Every entry below is to be retyped exactly as it appears.

►

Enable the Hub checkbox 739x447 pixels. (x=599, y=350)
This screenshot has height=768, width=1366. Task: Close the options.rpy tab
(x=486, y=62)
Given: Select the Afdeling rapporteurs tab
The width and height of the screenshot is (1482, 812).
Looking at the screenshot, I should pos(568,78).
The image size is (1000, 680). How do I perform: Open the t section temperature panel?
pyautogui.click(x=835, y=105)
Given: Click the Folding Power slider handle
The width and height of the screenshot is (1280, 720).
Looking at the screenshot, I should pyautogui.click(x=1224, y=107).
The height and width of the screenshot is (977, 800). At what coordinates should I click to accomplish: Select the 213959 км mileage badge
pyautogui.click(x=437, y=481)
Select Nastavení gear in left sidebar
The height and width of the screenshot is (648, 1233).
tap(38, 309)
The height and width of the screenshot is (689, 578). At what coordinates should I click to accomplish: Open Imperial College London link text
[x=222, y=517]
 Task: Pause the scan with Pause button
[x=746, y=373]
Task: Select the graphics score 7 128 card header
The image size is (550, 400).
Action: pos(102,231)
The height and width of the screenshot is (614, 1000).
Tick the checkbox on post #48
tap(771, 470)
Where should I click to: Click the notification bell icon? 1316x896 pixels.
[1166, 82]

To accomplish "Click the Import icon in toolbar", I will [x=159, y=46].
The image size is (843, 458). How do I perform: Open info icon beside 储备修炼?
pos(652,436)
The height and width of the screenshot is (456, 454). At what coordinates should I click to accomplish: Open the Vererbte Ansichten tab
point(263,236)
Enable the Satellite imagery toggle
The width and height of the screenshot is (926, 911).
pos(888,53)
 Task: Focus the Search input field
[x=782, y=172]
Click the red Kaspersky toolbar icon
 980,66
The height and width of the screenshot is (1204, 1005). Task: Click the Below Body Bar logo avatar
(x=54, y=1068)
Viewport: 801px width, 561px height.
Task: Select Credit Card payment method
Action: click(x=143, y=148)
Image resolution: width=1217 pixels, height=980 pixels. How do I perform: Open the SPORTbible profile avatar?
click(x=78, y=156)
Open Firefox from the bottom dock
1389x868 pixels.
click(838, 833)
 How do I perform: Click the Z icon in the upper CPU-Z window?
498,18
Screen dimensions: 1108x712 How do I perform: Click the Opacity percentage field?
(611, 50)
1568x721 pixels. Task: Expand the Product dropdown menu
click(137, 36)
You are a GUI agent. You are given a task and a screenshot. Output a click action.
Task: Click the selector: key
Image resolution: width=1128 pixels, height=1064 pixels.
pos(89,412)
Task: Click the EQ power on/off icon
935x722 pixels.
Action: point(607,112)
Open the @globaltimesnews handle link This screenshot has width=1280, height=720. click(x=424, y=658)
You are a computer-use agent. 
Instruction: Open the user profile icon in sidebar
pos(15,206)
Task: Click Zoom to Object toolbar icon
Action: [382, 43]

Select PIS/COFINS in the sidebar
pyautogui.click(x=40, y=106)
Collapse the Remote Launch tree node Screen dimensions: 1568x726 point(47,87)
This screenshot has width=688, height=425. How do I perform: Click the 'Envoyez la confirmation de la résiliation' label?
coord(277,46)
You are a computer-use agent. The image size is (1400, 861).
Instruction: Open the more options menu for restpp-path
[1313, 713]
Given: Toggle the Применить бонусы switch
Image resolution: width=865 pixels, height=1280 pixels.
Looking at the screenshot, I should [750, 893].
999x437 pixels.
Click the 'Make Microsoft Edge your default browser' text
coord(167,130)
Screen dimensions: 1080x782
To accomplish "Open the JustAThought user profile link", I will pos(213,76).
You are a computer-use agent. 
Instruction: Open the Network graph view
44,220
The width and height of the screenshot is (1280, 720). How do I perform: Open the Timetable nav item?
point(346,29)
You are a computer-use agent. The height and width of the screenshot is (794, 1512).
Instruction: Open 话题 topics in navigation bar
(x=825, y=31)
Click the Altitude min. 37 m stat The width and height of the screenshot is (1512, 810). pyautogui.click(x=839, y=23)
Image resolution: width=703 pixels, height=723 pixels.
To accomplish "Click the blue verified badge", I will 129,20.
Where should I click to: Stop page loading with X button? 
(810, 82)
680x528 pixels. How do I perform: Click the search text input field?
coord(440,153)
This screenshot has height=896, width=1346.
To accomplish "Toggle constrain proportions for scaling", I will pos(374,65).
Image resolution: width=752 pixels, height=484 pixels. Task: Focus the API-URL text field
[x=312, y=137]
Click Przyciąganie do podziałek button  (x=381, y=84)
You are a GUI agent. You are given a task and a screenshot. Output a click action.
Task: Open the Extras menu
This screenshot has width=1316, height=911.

◄

Output:
Enable the Hub checkbox 739x447 pixels. (x=599, y=350)
This screenshot has height=768, width=1366. Task: Close the options.rpy tab
(x=486, y=62)
Given: Select the Afdeling rapporteurs tab
The width and height of the screenshot is (1482, 812).
Looking at the screenshot, I should pos(568,78).
The image size is (1000, 680). How do I perform: Open the t section temperature panel?
pyautogui.click(x=835, y=105)
Given: Click the Folding Power slider handle
The width and height of the screenshot is (1280, 720).
Looking at the screenshot, I should pyautogui.click(x=1224, y=107).
The height and width of the screenshot is (977, 800). At what coordinates should I click to accomplish: Select the 213959 км mileage badge
pyautogui.click(x=437, y=481)
Select Nastavení gear in left sidebar
The height and width of the screenshot is (648, 1233).
tap(38, 309)
The height and width of the screenshot is (689, 578). At what coordinates should I click to accomplish: Open Imperial College London link text
[x=222, y=517]
 Task: Pause the scan with Pause button
[x=746, y=373]
Task: Select the graphics score 7 128 card header
The image size is (550, 400).
Action: pos(102,231)
The height and width of the screenshot is (614, 1000).
Tick the checkbox on post #48
tap(771, 470)
Where should I click to: Click the notification bell icon? 1316x896 pixels.
[1166, 82]

To accomplish "Click the Import icon in toolbar", I will [x=159, y=46].
The image size is (843, 458). How do I perform: Open info icon beside 储备修炼?
pos(652,436)
The height and width of the screenshot is (456, 454). At what coordinates should I click to accomplish: Open the Vererbte Ansichten tab
point(263,236)
Enable the Satellite imagery toggle
The width and height of the screenshot is (926, 911).
pos(888,53)
 Task: Focus the Search input field
[x=782, y=172]
Click the red Kaspersky toolbar icon
 980,66
The height and width of the screenshot is (1204, 1005). Task: Click the Below Body Bar logo avatar
(x=54, y=1068)
Viewport: 801px width, 561px height.
Task: Select Credit Card payment method
Action: click(x=143, y=148)
Image resolution: width=1217 pixels, height=980 pixels. How do I perform: Open the SPORTbible profile avatar?
click(x=78, y=156)
Open Firefox from the bottom dock
1389x868 pixels.
click(838, 833)
 How do I perform: Click the Z icon in the upper CPU-Z window?
498,18
Screen dimensions: 1108x712 How do I perform: Click the Opacity percentage field?
(611, 50)
1568x721 pixels. Task: Expand the Product dropdown menu
click(137, 36)
You are a GUI agent. You are given a task and a screenshot. Output a click action.
Task: Click the selector: key
Image resolution: width=1128 pixels, height=1064 pixels.
pos(89,412)
Task: Click the EQ power on/off icon
935x722 pixels.
Action: point(607,112)
Open the @globaltimesnews handle link This screenshot has width=1280, height=720. click(x=424, y=658)
You are a computer-use agent. 
Instruction: Open the user profile icon in sidebar
pos(15,206)
Task: Click Zoom to Object toolbar icon
Action: [382, 43]

Select PIS/COFINS in the sidebar
pyautogui.click(x=40, y=106)
Collapse the Remote Launch tree node Screen dimensions: 1568x726 point(47,87)
This screenshot has width=688, height=425. How do I perform: Click the 'Envoyez la confirmation de la résiliation' label?
coord(277,46)
You are a computer-use agent. The image size is (1400, 861).
Instruction: Open the more options menu for restpp-path
[1313, 713]
Given: Toggle the Применить бонусы switch
Image resolution: width=865 pixels, height=1280 pixels.
Looking at the screenshot, I should [750, 893].
999x437 pixels.
Click the 'Make Microsoft Edge your default browser' text
coord(167,130)
Screen dimensions: 1080x782
To accomplish "Open the JustAThought user profile link", I will pos(213,76).
You are a computer-use agent. 
Instruction: Open the Network graph view
44,220
The width and height of the screenshot is (1280, 720). How do I perform: Open the Timetable nav item?
point(346,29)
You are a computer-use agent. The height and width of the screenshot is (794, 1512).
Instruction: Open 话题 topics in navigation bar
(x=825, y=31)
Click the Altitude min. 37 m stat The width and height of the screenshot is (1512, 810). pyautogui.click(x=839, y=23)
Image resolution: width=703 pixels, height=723 pixels.
To accomplish "Click the blue verified badge", I will 129,20.
Where should I click to: Stop page loading with X button? 
(810, 82)
680x528 pixels. How do I perform: Click the search text input field?
coord(440,153)
This screenshot has height=896, width=1346.
To accomplish "Toggle constrain proportions for scaling", I will pos(374,65).
Image resolution: width=752 pixels, height=484 pixels. Task: Focus the API-URL text field
[x=312, y=137]
Click Przyciąganie do podziałek button  (x=381, y=84)
You are a GUI agent. You are given a task and a screenshot. Output a click action.
Task: Open the Extras menu
This screenshot has width=1316, height=911.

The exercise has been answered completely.